Verbatim, and with nothing else, reproduce the data below from its first line through the line containing "Click the one-dot dice icon".

-------------------------

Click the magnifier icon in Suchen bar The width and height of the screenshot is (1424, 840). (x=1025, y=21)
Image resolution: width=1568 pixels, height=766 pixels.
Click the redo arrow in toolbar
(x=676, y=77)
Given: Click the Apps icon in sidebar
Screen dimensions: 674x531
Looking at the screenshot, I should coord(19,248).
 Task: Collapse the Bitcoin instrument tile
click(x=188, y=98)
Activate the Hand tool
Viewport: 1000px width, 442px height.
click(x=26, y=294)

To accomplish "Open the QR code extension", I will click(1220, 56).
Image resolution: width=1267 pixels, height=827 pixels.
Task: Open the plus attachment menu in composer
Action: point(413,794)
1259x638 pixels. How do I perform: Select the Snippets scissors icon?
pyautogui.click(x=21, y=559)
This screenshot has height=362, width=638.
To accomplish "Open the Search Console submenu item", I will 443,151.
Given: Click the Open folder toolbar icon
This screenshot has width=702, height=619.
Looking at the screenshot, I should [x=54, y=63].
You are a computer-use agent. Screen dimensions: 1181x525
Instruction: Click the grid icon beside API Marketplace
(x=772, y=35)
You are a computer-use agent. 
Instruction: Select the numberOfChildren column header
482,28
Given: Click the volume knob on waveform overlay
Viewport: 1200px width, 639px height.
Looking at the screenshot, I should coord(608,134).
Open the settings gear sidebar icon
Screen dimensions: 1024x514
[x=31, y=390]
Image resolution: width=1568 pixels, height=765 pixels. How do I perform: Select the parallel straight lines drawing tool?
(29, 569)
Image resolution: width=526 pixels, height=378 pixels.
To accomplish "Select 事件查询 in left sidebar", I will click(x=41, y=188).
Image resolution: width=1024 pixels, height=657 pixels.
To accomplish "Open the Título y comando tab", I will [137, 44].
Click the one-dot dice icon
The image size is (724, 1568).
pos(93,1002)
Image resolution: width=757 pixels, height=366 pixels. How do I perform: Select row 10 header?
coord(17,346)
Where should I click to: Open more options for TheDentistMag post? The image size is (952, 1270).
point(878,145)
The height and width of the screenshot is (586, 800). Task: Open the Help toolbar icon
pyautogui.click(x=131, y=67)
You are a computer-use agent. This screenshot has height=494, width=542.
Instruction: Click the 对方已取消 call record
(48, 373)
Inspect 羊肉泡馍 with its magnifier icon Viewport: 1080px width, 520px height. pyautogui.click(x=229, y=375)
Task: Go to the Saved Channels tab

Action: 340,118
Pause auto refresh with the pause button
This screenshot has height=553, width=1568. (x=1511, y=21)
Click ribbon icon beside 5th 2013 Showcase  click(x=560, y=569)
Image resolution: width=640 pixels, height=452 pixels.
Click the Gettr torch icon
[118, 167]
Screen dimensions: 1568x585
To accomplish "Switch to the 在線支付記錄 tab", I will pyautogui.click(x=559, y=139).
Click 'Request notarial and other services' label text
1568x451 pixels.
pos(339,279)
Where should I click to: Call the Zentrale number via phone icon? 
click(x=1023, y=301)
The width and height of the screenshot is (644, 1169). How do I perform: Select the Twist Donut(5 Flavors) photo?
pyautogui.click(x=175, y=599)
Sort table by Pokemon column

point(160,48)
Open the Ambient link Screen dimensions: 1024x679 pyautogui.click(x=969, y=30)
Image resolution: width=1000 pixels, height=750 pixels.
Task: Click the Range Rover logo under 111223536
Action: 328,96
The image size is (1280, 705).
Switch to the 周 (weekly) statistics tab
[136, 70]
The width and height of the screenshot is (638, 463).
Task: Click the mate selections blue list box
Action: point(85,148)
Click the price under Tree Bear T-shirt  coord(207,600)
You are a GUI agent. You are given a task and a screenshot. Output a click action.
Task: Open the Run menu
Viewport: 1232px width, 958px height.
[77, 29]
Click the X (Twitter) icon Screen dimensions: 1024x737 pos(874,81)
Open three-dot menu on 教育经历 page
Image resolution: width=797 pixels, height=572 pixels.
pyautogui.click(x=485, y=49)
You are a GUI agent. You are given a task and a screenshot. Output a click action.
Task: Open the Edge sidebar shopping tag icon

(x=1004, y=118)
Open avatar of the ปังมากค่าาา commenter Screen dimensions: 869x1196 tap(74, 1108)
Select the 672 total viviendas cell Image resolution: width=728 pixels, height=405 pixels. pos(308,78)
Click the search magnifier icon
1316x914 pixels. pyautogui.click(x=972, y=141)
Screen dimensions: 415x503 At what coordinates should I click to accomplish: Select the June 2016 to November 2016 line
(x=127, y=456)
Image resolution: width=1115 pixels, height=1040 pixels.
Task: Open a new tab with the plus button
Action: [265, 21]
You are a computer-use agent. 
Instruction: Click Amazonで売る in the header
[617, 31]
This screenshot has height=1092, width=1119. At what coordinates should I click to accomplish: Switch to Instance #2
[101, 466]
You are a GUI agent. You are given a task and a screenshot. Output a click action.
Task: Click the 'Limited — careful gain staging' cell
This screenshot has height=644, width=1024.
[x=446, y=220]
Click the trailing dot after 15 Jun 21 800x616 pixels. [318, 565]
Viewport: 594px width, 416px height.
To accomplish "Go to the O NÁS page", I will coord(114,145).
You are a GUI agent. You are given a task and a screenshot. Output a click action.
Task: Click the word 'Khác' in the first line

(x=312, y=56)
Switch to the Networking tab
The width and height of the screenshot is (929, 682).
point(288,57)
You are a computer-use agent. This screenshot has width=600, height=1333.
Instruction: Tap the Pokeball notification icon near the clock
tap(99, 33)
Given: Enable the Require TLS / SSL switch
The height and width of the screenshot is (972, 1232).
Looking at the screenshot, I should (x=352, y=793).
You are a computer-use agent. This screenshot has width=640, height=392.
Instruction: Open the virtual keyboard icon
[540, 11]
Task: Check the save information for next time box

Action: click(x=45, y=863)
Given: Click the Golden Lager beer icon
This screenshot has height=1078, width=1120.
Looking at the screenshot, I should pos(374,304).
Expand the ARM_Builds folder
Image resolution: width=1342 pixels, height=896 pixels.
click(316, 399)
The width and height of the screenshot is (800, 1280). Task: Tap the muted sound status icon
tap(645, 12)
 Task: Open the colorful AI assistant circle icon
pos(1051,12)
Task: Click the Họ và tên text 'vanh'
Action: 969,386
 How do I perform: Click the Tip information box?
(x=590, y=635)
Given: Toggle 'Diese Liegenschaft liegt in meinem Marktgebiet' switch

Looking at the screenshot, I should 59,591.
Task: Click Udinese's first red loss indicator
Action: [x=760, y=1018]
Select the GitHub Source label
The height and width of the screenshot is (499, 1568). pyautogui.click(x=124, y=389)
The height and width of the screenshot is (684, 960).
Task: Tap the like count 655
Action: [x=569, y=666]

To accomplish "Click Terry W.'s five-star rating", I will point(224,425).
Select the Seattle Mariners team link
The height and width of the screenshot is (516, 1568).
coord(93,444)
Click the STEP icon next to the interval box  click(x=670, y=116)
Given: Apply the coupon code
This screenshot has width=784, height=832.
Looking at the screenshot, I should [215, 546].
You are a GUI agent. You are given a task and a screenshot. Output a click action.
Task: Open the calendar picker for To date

-------------------------

■ ANSWER
Click the magnifier icon in Suchen bar The width and height of the screenshot is (1424, 840). (x=1025, y=21)
Image resolution: width=1568 pixels, height=766 pixels.
Click the redo arrow in toolbar
(x=676, y=77)
Given: Click the Apps icon in sidebar
Screen dimensions: 674x531
Looking at the screenshot, I should coord(19,248).
 Task: Collapse the Bitcoin instrument tile
click(x=188, y=98)
Activate the Hand tool
Viewport: 1000px width, 442px height.
click(x=26, y=294)

To accomplish "Open the QR code extension", I will click(1220, 56).
Image resolution: width=1267 pixels, height=827 pixels.
Task: Open the plus attachment menu in composer
Action: point(413,794)
1259x638 pixels. How do I perform: Select the Snippets scissors icon?
pyautogui.click(x=21, y=559)
This screenshot has height=362, width=638.
To accomplish "Open the Search Console submenu item", I will 443,151.
Given: Click the Open folder toolbar icon
This screenshot has width=702, height=619.
Looking at the screenshot, I should [x=54, y=63].
You are a computer-use agent. Screen dimensions: 1181x525
Instruction: Click the grid icon beside API Marketplace
(x=772, y=35)
You are a computer-use agent. 
Instruction: Select the numberOfChildren column header
482,28
Given: Click the volume knob on waveform overlay
Viewport: 1200px width, 639px height.
Looking at the screenshot, I should coord(608,134).
Open the settings gear sidebar icon
Screen dimensions: 1024x514
[x=31, y=390]
Image resolution: width=1568 pixels, height=765 pixels. How do I perform: Select the parallel straight lines drawing tool?
(29, 569)
Image resolution: width=526 pixels, height=378 pixels.
To accomplish "Select 事件查询 in left sidebar", I will click(x=41, y=188).
Image resolution: width=1024 pixels, height=657 pixels.
To accomplish "Open the Título y comando tab", I will [137, 44].
Click the one-dot dice icon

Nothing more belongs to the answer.